Start of Document segment
Java 1.4.2, I need a set of unique strings

D

Donkey Hottie

I'm parsing data from disk, and need to keep a collection of Strings in
memory.

Java does not consider

String s1 = "Abba" ;
String s2 = "Abba" ;

the same, their reference in memory will be propably different. So two
times "Abba" will be allocated?

I may have tens of thousands of "Abba" read from disk to an "index"
object having a String containing the content.

I don't want tens of thousands of different "Abba" strings in the JVM
memory, but I want that

s1 == s2

My algorithm so far is that


SortedMap map = new TreeMap()
map.put("Abba", "Abba");

..

String parsedString ...
String s = (String)map.get(parsedString);

if (s == null)
{
map.put(parsedString, parsedString);
s = parsedString ;
}

myObject.set(s) ;

That way I get only one copy the string in memory. I may have tens of
thousends of "records" read, but the string parsed is mostly same.
End of Document segment
> [To do]
[A] In the forum post about unique strings in Java, which collection does the poster's algorithm use to keep a single copy of each string?
[B] Translate this sentence from the forum post about unique strings in Java into Spanish: "I'm parsing data from disk, and need to keep a collection of Strings in memory."
[C] Carry on the forum post about unique strings in Java, picking up after its final sentence.
Start of Recorded data
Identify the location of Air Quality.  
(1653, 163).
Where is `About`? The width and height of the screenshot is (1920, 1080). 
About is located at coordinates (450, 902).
End of Recorded data
> [Task-by-task answers]
[A] A SortedMap created as a new TreeMap, with each string stored as both key and value.

[B] Estoy analizando datos del disco y necesito mantener en memoria una colección de Strings.

[C]
MyObject is an index object, containing metadata about the info just read
(file name, position in the file, etc), and that string among others.

So my question is..

How to create a private String table, as Java does not do it? Better
solutions than TreeMap?

TreeSet would be cool, but it has no getter suitable.
 
P

Patricia Shanahan

Donkey said:
I'm parsing data from disk, and need to keep a collection of Strings in
memory.

Java does not consider

String s1 = "Abba" ;
String s2 = "Abba" ;

Since they are equal and both String constant expressions, they will be
represented by the same String object.
the same, their reference in memory will be propably different. So two
times "Abba" will be allocated?

I may have tens of thousands of "Abba" read from disk to an "index"
object having a String containing the content.

I don't want tens of thousands of different "Abba" strings in the JVM
memory, but I want that

s1 == s2

My algorithm so far is that
....

Why not use the String intern() method? See
http://java.sun.com/j2se/1.5.0/docs/api/java/lang/String.html#intern()

Patricia
 
D

Donkey Hottie

P

Patricia Shanahan

Donkey said:
No, they will not.

You can yeasily try this and see.

Well, alright, but I've seen this work correctly many, many times, read
the relevant sections of the Java Language Specification, and have no
particular reason to expect it to be broken for your choice of literals.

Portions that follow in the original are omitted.